By United with Israel Staff

While most Jewish males celebrate their bar mitvahs [right of passage] at 13 and females their bat mitzvahs at 12, a group of 80 French Holocaust survivors recently came to Israel to observe the milestone about 80 years late. The trip was organized by Israel Experience, which is the Jewish Agency’s educational arm, and France’s United Jewish Social Fund in Israel (FSJU).

“I am doing this in memory of my family who died in the Shoah,” said Jacues Innedjian, a participant in his late 80s, The Jerusalem Post reported. “I’m doing this for my mother – she was taken to Auschwitz and she never came home.”

“It’s a feeling that is shaking my entire body,” Innedjian said, showing his arm with a number tattooed on it. “This number was my mother’s number – it’s the only thing I have left of her. I tattooed her number onto my arm so that she will be with me wherever I go.”

The event was also educational, ensuring that future generations remember the Holocaust, its victims and its survivors.

“The purpose of these trips is to give the participants a complete and quality vision of the country and to give them an Israeli experience worthy of the name,” Amos Hermon, director-general of Israel Experience, said, according to the Post. “We will continue operating among Jewish communities to locate Holocaust survivors and their families, giving them the opportunity to transmit their stories to younger generations.”
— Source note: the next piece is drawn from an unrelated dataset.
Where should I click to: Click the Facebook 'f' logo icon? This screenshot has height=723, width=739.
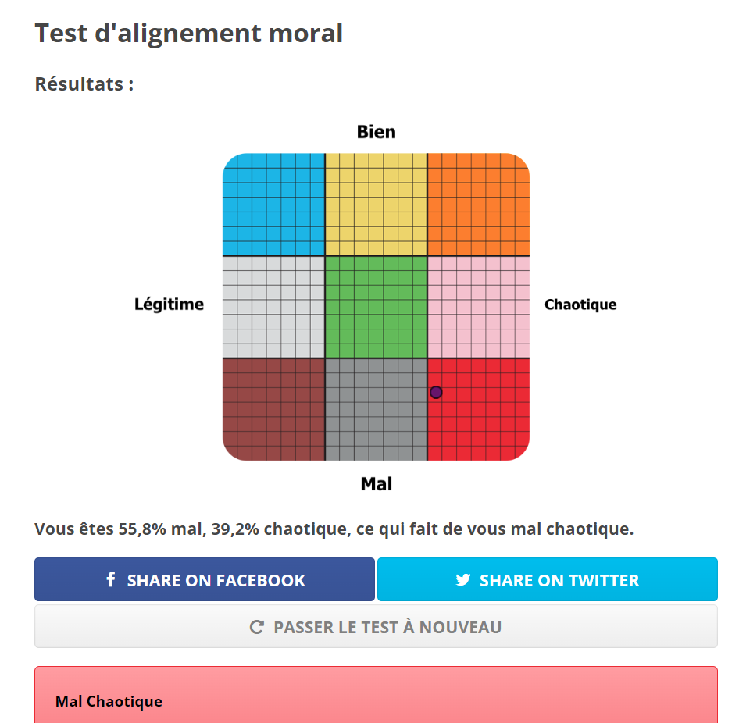(111, 579)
On his first trip to Israel, survivor Amar Joseph said that putting on tefillin (phylacteries) at the Western Wall was a “moment of magic.”

“It’s all very overwhelming and emotional for me,” he said, the Post reported. “I’ve come here in memory of my family, to memorialize them and the way they were murdered in the Holocaust.”
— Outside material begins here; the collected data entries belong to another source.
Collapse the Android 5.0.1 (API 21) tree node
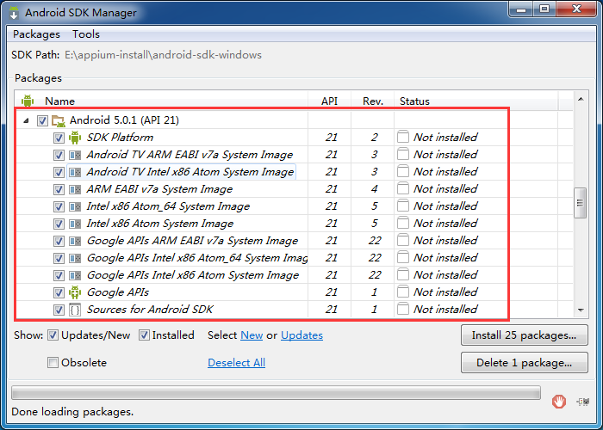 (x=26, y=120)
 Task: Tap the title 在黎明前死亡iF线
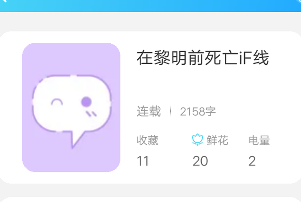[203, 58]
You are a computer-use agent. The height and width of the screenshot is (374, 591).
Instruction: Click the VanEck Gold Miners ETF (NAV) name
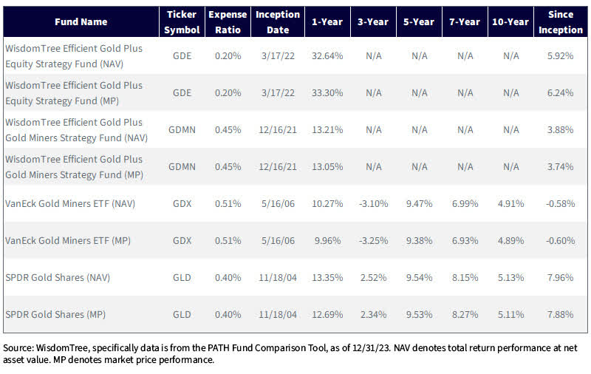pyautogui.click(x=70, y=203)
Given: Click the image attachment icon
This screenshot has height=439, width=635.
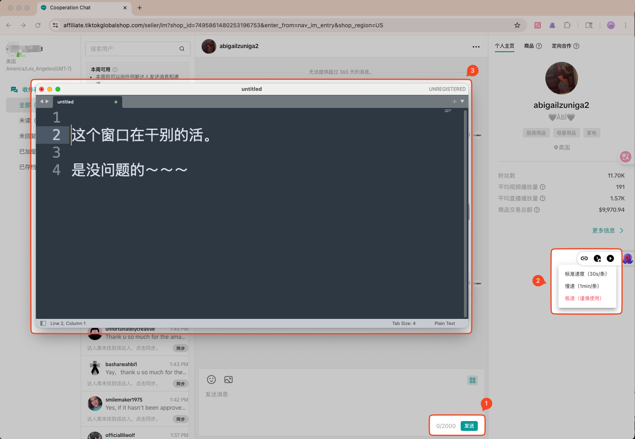Looking at the screenshot, I should point(229,380).

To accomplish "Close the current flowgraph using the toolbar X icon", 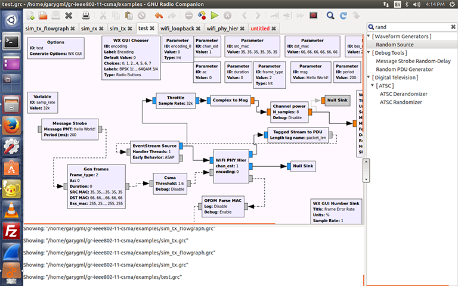I will pyautogui.click(x=70, y=15).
Joseph added that keeping the Jewish tradition alive is extremely important and helps “to preserve the memory of my family.”

Rose Coneon was seven years old when she went into hiding from the Nazis. When asked about her experiences, she recalled having nothing to eat or play with. “It was very hard to remember,” she said while gazing at the Western Wall, according to the Post. “But, I feel so blessed to be here. There is something electric in the air, you can really feel it.”

“I am connecting to my Judaism, my roots,” she added.